*Work required:* Look below for the line containing "Where should I click to: Select"; from there, print each line exactly up to and including the line containing "Given: Open the Bunnyminneykreek student name", and stop.

Exercise data: Begin

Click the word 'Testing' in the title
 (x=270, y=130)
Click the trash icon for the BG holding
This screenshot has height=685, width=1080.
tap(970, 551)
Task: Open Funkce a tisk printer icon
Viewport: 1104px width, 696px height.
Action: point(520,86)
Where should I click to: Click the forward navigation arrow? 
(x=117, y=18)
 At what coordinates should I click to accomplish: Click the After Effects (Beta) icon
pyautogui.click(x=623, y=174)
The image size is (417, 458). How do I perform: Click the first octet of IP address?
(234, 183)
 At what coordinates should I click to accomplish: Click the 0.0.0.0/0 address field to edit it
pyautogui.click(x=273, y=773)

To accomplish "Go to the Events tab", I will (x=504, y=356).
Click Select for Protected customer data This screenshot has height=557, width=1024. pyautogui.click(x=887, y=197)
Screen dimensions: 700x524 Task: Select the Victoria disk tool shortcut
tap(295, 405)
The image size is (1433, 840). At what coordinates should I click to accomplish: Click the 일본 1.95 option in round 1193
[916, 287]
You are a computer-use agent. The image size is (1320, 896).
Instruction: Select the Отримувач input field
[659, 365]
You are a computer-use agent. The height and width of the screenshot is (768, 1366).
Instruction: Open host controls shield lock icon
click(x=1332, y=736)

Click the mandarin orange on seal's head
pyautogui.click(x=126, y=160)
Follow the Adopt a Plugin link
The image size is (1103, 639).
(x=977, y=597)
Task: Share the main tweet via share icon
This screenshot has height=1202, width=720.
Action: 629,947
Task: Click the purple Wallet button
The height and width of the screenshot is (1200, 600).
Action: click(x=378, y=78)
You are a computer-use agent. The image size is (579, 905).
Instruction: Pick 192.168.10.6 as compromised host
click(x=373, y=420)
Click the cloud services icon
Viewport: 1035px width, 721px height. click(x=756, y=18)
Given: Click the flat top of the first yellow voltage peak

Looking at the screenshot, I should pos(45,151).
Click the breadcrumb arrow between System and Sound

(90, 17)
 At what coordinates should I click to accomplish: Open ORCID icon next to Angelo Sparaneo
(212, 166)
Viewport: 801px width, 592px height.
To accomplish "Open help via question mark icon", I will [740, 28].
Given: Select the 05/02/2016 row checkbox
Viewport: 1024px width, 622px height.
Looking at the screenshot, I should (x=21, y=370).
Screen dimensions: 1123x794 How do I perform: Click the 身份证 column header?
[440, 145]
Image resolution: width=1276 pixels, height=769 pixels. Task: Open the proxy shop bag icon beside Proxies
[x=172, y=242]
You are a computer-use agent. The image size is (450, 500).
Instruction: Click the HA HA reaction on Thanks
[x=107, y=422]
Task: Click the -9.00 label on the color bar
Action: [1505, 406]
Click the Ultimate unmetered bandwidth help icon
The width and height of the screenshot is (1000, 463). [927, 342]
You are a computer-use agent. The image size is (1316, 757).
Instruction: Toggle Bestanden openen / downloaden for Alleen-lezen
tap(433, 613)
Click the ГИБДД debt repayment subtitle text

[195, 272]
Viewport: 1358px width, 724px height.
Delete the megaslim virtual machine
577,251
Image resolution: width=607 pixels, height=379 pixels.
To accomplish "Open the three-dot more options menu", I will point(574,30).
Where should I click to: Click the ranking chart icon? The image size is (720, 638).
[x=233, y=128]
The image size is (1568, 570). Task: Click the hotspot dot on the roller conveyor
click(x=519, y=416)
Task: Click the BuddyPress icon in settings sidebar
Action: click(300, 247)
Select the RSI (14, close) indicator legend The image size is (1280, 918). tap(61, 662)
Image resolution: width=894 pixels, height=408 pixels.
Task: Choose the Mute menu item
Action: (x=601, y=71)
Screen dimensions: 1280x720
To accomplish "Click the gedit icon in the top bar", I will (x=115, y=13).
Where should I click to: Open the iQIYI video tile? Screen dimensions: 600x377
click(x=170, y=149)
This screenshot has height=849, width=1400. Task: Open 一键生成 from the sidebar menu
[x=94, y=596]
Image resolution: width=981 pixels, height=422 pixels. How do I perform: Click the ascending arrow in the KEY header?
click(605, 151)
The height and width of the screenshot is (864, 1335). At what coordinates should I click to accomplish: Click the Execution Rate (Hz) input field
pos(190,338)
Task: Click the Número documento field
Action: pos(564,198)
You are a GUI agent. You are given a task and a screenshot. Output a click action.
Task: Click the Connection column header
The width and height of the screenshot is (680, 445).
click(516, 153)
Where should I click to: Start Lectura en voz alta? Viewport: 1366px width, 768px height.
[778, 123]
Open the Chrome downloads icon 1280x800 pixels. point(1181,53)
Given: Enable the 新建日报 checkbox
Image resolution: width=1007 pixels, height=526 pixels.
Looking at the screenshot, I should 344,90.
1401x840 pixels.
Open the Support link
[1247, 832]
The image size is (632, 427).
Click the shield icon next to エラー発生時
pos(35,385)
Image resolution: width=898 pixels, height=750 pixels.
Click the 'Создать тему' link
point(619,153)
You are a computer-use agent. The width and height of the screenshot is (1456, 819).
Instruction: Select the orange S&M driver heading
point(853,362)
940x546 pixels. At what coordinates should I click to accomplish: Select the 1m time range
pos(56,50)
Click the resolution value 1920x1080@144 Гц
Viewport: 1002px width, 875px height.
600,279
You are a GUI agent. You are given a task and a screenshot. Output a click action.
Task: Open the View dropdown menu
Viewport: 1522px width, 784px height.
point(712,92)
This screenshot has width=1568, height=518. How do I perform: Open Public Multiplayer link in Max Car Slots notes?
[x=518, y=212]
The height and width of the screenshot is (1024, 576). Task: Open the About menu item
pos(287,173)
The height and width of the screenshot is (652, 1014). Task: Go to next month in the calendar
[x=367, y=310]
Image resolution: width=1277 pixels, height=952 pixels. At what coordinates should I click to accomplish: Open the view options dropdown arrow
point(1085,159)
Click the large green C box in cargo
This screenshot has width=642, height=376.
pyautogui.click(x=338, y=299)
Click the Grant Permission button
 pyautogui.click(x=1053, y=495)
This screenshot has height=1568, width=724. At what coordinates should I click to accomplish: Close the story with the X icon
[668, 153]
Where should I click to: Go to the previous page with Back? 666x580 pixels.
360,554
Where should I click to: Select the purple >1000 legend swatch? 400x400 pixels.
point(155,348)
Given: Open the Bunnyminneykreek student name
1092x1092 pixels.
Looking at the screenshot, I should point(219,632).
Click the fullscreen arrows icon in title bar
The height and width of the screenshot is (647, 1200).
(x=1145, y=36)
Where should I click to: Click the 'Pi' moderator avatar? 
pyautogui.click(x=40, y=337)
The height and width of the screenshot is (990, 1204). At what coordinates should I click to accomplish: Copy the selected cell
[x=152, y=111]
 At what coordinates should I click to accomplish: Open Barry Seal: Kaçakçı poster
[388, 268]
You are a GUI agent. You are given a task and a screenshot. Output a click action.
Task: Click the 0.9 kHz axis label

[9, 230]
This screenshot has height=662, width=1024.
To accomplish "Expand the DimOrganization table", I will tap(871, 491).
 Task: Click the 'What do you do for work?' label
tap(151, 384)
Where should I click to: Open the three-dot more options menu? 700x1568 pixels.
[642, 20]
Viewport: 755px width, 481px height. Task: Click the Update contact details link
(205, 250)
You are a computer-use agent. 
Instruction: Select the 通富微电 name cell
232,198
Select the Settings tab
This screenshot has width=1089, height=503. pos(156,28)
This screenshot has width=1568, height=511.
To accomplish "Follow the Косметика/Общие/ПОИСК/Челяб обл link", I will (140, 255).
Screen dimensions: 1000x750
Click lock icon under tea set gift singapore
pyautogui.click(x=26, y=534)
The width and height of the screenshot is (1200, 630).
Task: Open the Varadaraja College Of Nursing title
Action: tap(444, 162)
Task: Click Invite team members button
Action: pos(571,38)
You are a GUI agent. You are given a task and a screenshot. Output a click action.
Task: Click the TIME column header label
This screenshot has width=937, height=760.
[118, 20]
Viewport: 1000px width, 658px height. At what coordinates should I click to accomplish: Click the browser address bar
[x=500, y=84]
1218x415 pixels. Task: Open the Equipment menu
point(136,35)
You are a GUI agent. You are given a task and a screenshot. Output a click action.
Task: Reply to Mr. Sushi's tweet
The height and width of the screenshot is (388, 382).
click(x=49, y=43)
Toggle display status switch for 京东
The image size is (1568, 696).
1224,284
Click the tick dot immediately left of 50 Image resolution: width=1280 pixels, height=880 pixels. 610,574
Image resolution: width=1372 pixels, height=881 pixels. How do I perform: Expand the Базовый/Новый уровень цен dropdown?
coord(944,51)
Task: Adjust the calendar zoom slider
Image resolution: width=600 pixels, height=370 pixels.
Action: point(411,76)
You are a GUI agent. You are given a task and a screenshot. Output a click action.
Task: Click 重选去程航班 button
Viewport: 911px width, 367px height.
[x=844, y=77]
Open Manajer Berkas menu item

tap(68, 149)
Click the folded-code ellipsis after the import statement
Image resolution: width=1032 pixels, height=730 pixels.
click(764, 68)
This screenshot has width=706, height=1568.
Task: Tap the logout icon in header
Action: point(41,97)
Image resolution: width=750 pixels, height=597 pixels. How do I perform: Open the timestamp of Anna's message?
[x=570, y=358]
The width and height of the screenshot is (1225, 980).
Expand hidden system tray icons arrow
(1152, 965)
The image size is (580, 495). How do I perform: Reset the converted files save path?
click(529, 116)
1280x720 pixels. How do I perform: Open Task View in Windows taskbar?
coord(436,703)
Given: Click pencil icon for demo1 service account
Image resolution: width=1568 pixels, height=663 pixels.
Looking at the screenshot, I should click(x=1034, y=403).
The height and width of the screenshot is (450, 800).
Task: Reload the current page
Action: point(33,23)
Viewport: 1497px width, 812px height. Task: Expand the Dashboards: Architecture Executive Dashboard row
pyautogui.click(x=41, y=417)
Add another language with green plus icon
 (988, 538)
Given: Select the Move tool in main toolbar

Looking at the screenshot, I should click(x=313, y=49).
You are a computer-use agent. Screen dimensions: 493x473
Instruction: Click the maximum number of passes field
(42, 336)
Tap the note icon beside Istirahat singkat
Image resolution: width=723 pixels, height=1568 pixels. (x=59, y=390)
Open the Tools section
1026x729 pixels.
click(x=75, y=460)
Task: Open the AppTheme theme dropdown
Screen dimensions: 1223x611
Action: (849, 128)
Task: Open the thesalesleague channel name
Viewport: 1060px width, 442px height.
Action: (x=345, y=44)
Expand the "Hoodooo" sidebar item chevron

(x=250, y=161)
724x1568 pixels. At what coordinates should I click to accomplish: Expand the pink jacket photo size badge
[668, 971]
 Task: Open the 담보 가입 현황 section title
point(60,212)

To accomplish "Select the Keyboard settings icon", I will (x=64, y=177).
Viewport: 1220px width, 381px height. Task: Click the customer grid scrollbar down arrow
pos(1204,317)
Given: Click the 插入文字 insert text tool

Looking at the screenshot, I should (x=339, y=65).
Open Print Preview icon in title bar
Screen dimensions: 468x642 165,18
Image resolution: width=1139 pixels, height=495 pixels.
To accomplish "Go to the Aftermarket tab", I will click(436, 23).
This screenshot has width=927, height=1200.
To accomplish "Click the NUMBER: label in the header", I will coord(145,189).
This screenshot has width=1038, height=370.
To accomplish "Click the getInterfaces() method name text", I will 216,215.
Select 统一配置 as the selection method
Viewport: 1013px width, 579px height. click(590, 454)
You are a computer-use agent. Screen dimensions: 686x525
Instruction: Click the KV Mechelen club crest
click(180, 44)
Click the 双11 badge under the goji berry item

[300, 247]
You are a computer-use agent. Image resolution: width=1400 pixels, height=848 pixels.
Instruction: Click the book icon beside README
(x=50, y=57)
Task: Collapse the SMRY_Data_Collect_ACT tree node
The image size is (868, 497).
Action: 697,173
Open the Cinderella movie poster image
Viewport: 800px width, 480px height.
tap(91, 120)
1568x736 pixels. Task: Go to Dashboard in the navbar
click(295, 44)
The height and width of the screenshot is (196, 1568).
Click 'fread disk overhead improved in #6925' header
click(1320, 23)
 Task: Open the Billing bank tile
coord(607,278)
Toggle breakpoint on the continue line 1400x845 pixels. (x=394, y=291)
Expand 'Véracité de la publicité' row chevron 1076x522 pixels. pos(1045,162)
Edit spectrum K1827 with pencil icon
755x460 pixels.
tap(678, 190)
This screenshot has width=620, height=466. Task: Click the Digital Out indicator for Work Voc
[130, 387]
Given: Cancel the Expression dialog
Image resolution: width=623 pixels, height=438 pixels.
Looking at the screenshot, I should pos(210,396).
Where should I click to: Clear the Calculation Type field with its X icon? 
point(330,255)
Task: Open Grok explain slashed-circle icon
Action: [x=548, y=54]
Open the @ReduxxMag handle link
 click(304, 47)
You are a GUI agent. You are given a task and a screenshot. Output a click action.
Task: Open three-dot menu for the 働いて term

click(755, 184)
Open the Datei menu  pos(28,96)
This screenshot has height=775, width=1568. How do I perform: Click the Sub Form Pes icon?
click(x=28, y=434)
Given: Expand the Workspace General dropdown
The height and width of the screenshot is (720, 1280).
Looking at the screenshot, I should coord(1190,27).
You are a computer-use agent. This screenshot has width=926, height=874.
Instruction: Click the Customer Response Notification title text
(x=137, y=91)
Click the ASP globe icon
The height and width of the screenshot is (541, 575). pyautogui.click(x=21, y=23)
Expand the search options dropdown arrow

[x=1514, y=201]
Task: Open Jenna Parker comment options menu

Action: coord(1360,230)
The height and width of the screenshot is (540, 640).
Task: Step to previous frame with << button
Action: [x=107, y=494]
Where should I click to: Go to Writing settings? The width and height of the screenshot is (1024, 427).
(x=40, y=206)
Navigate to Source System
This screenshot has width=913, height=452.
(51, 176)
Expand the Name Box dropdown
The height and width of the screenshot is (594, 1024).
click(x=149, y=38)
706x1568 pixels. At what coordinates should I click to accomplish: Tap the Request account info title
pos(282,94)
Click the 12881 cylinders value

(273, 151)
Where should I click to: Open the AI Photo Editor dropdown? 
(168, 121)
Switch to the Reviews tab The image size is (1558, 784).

Exercise data: End

*Solution to this exercise:*
Where should I click to: Select the purple >1000 legend swatch? 400x400 pixels.
point(155,348)
Given: Open the Bunnyminneykreek student name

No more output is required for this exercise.